There are two types of roundworms which can occur in cats. They are Toxascaris leonina and Toxocara cati. Most kittens, as many as 85% or more, have roundworms, which they have become infected with as a direct result of contact with the mother cat.

Toxascaris leonina can be transmitted through the milk of the mother to the nursing kittens. Both types of roundworms can also cause infection when the eggs are swallowed or infected vermin are consumed by either cats or older kittens.
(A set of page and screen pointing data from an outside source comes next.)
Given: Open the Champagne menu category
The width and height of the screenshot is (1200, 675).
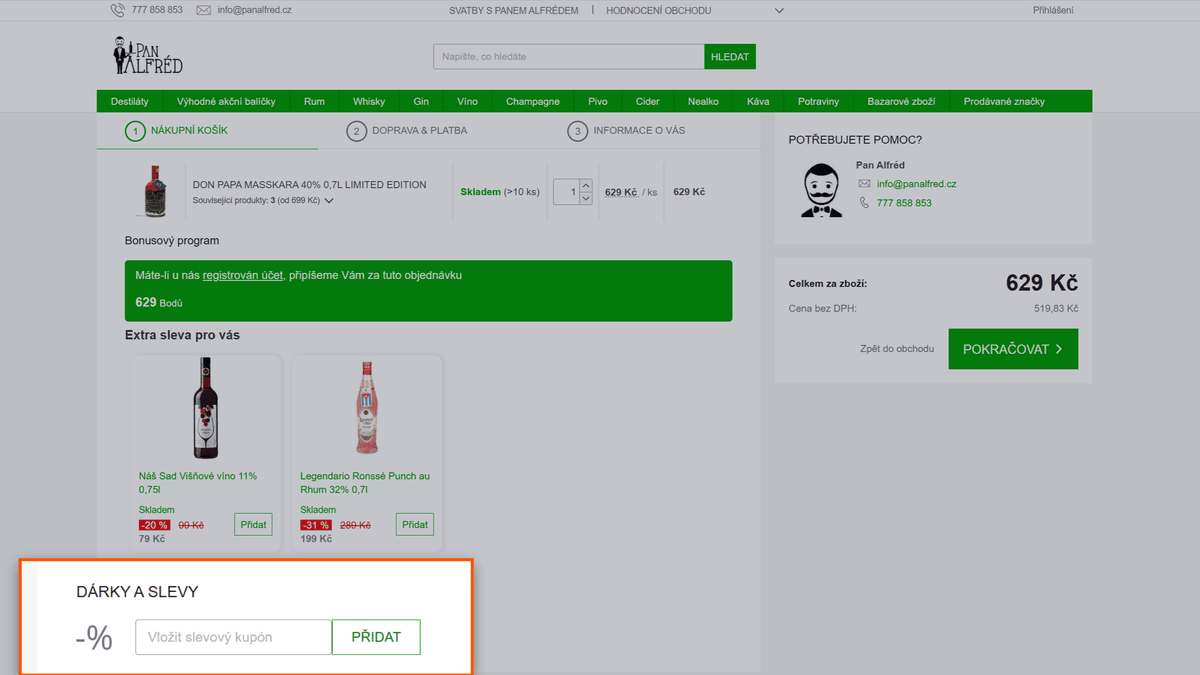Looking at the screenshot, I should pyautogui.click(x=533, y=101).
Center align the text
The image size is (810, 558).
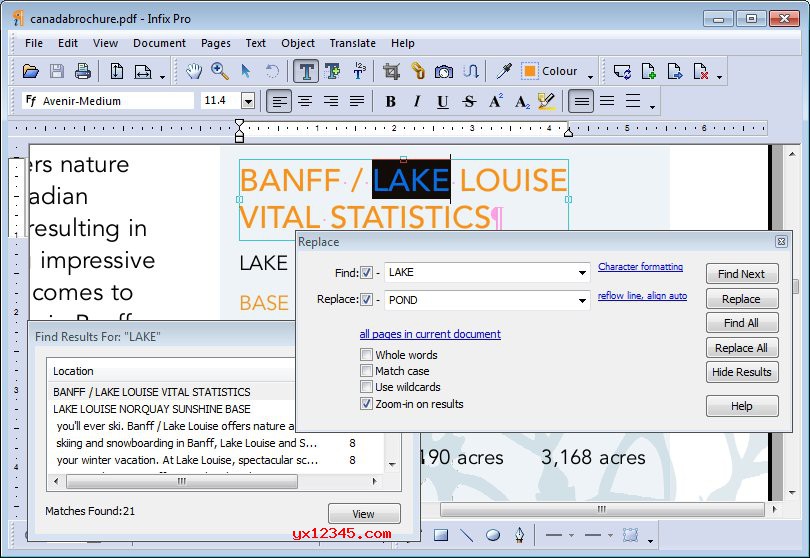tap(305, 101)
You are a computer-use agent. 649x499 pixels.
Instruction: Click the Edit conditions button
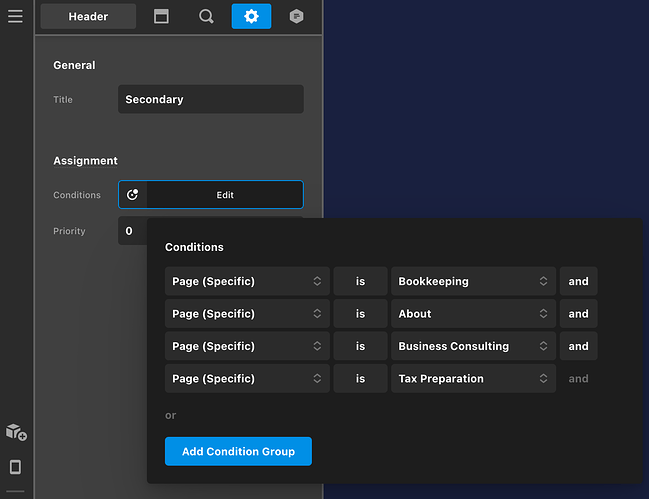(225, 194)
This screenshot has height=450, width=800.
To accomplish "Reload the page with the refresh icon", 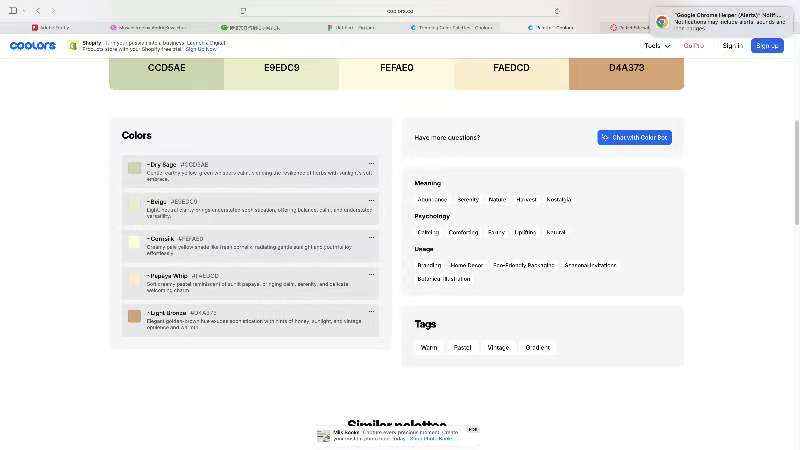I will point(557,11).
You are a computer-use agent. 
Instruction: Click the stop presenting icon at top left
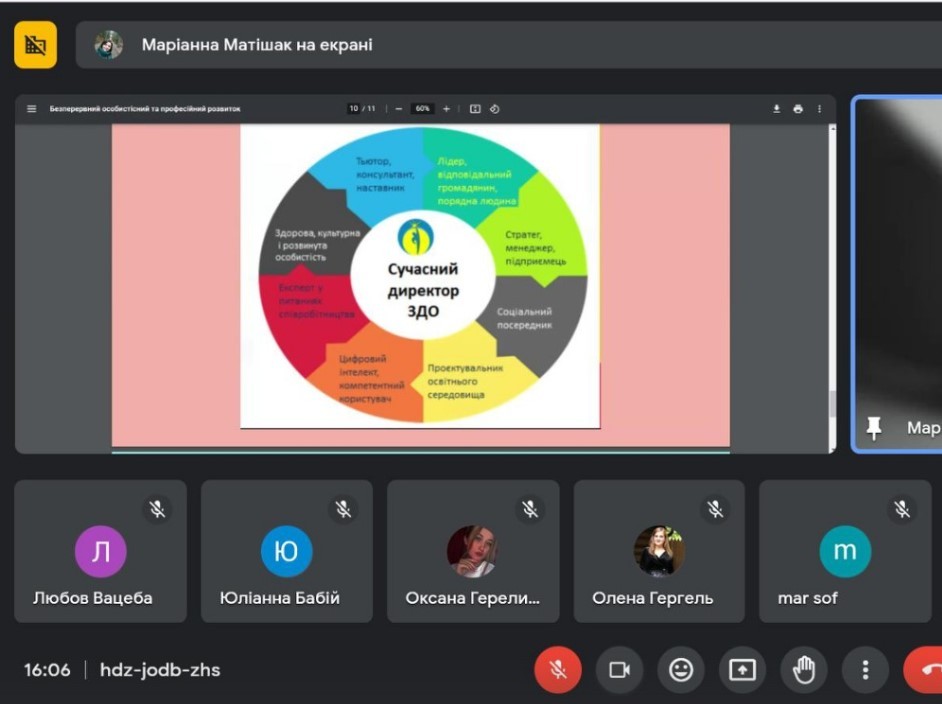click(36, 45)
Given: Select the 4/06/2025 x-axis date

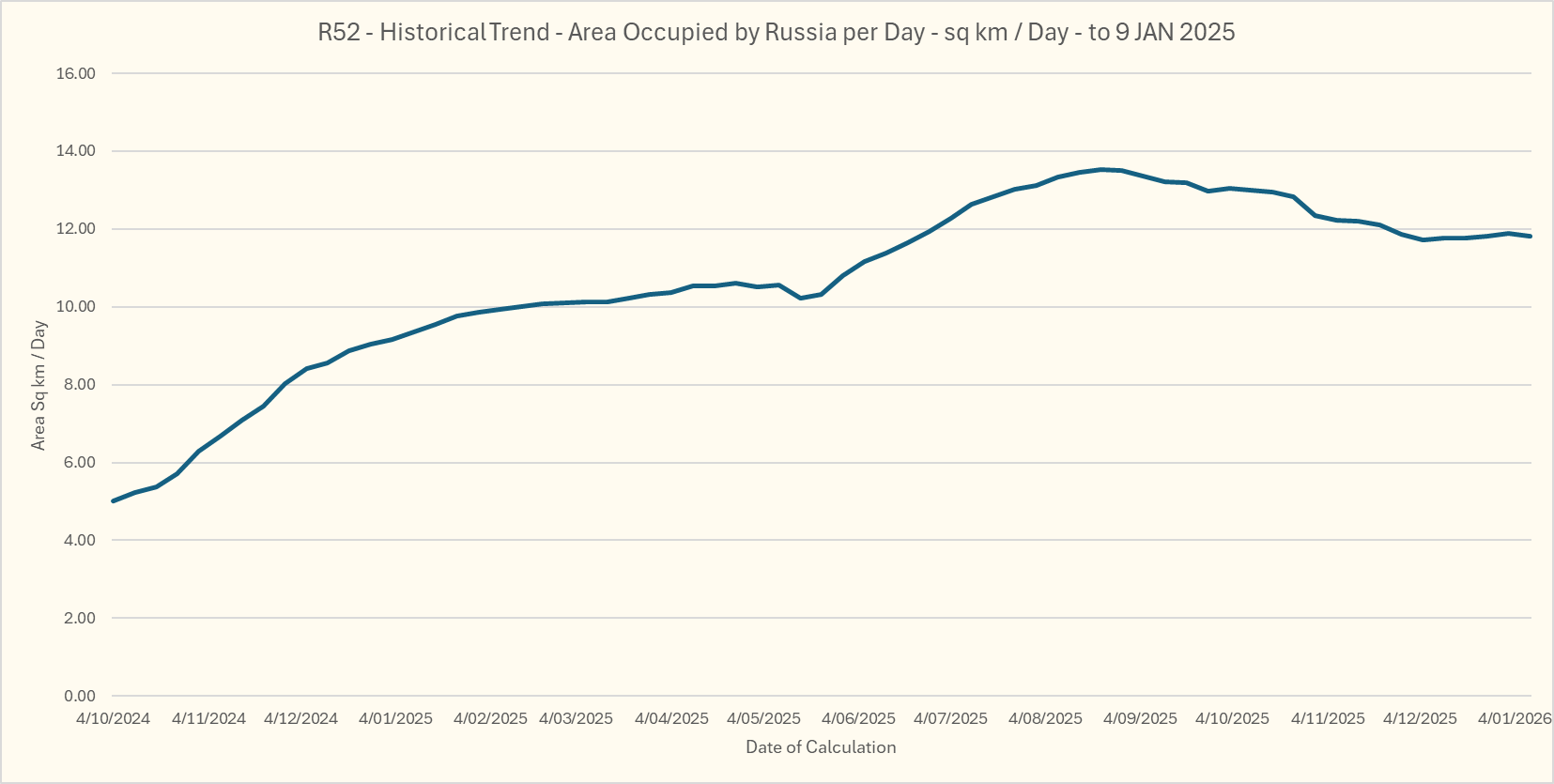Looking at the screenshot, I should pos(858,718).
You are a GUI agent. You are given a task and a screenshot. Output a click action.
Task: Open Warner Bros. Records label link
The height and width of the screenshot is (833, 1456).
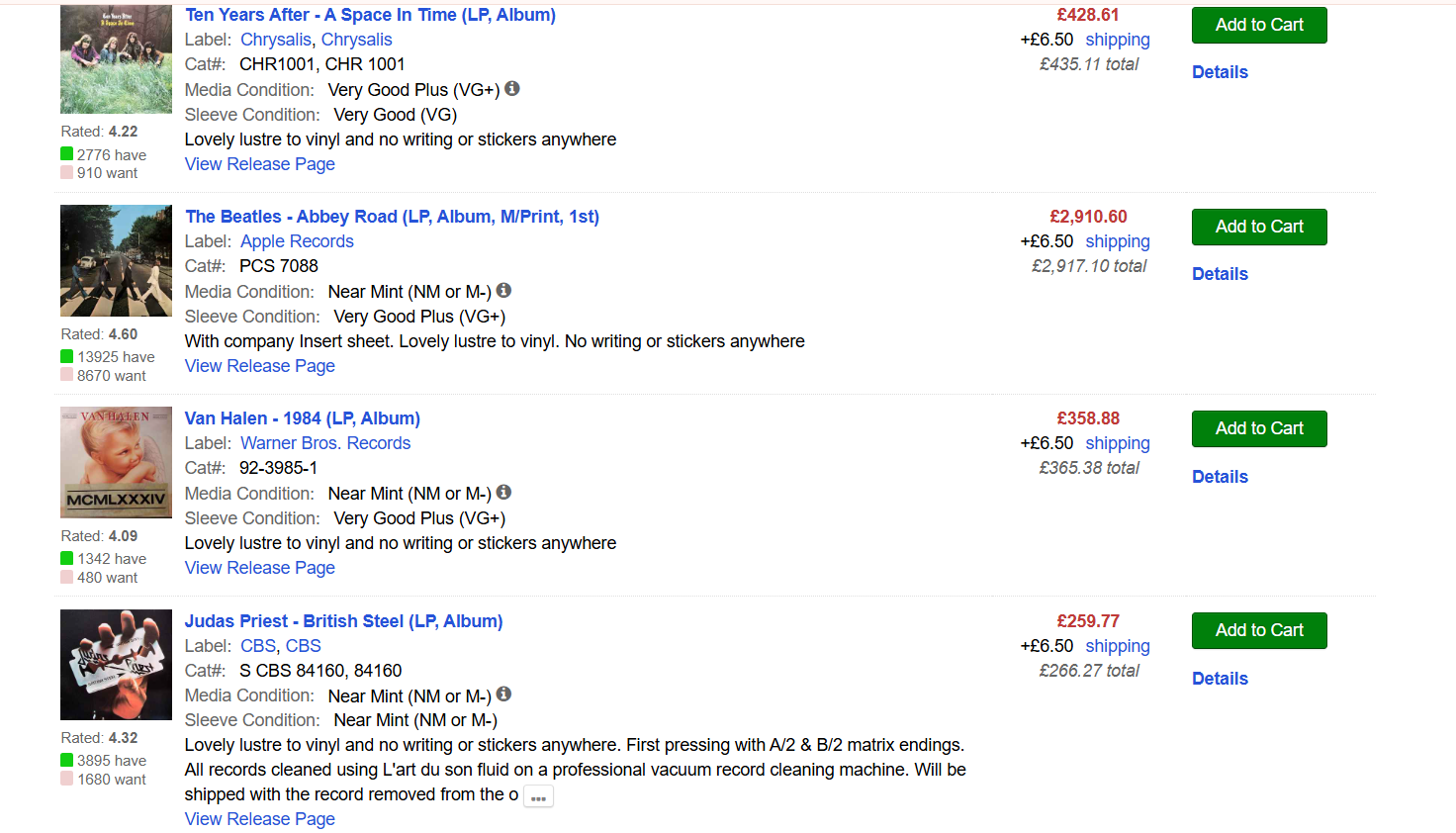coord(325,443)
These worms are about 7 to 12 cm when fully mature and will be an ivory colour. As mentioned it will be rare to see these worms in cat faecal material, but it is common for cats and kittens to develop a pot-bellied appearance if the infection with the parasite is significant.


Also known as Isospora felis, coccidiosis is perhaps the most common parasite found in cats across the United Kingdom as well as around the world. It is typically caused by poor sanitation in the home, such as a poorly cleaned litter box, or by overcrowding cats or introducing new cats into the home that have not been treated for parasites.

This is most problematic in kittens and will result in bloody diarrhoea, sometimes with mucus, as well as failure to grow and thrive, dehydration and weakness. It can be fatal in very young kittens.

Coccidiosis is a particularly problematic condition as adult cats can carry the parasite and have absolutely no symptoms at all. Regular trips to the vet and parasite treatment are the best way to prevent this condition.


Tapeworms are one internal parasite that is often easy to see outside of the body. Cats can become infected with tapeworms by eating lice that are carrying the parasite, which is common when grooming themselves or other cats. The Taenia taeniaeformis tapeworm variety can be transmitted to a cat when eating a rodent or other prey animal with an infection.

Although you will not see the actual tapeworm, you may notice segments of the worm’s body around the cat’s rectal area or where the cat has sat or rested. These segments will look like grains of white rice, or they may be more yellow and translucent if they have been out of the body for a longer period of time.

Talk to your vet about routine parasite treatments for your cat. Restricting the cat’s territory to prevent hunting or contact with infected prey animals or other cats can also help reduce the risks of infections.